Oh, and one more thing.” She paused in the doorway. “See if you can get a line on your snitch.”

  “So far, I haven’t been able to contact him.”

  “Keep trying.”

  He nodded. There was no question that Lydia worked harder than any three people he knew, but that didn’t stop him from pretending to complain about his own workload. “Next time Zane asks for lead, remind me to raise my hand first.”

  “Next time,” she echoed with a nod of her head as she walked out.

  As someone who had suddenly become aware that they had fallen asleep without meaning to, Lydia realized that her mind wasn’t on her work. Somehow, while she had been trying to understand the lengthy technical data reports spread out in front of her, her thoughts had strayed to the tall, imposing surgeon who had been able to pull Conroy through.

  It wasn’t like her to not focus on her work, but then, maybe she’d been too focused and this was her mind’s way of telling her she desperately needed a break. The data had begun to swim before her eyes.

  Exhausted, Lydia rose from behind the cramped computer desk where she was sitting and stretched. She needed air and food, and she wanted to feel a little like a human being again rather than some kind of a machine that processed information, searching for the piece that would pull everything together.
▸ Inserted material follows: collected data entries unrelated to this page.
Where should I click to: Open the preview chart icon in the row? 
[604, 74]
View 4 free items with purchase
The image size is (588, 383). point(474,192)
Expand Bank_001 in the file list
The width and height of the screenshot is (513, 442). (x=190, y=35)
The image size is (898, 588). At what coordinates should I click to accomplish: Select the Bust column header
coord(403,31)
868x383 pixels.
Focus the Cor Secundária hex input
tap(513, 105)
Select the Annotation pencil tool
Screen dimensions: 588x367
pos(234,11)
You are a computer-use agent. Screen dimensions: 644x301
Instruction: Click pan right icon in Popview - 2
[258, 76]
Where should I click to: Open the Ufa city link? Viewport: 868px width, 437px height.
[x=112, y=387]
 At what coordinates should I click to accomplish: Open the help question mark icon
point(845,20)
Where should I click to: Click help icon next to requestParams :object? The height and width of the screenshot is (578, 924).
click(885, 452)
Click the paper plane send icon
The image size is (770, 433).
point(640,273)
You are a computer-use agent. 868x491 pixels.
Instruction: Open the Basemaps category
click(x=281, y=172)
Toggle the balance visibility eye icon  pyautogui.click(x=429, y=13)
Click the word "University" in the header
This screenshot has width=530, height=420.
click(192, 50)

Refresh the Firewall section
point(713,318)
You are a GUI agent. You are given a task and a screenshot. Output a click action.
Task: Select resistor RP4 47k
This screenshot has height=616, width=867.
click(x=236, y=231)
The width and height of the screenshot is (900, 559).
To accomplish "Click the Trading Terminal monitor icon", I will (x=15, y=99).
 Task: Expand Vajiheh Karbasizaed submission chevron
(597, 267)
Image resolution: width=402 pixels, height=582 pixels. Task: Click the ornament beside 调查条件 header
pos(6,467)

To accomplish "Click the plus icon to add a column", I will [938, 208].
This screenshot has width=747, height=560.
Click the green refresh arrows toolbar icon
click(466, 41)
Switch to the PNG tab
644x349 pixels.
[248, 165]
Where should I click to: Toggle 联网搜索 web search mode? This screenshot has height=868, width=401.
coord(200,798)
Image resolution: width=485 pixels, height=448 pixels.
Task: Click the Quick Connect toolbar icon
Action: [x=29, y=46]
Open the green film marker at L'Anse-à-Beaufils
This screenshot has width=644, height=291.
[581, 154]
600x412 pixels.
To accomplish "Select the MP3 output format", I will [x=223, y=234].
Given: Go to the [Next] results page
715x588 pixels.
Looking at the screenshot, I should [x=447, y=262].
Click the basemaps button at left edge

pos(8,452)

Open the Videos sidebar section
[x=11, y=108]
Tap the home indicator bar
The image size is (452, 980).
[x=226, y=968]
  What she needed most of all, she thought grudgingly, was a break in this case. She was always dogged about her assignments, but this one was going to haunt her for a long time. The boy was already dead when she’d reached him, but his eyes seemed to have looked straight at her. It may be cliché, but she felt as if his spirit wouldn’t rest until she brought all the people involved in the bombing to trial.

  To make things worse, Elliot still hadn’t been able to reach the man who had provided them with their lead in the first place. She had a very bad feeling about that.

  Just as she rose to her feet, feeling an annoying stiffness in the shoulder that had been wounded, her pager came to life. Glancing at it, she recognized the number on the screen. Rodriguez.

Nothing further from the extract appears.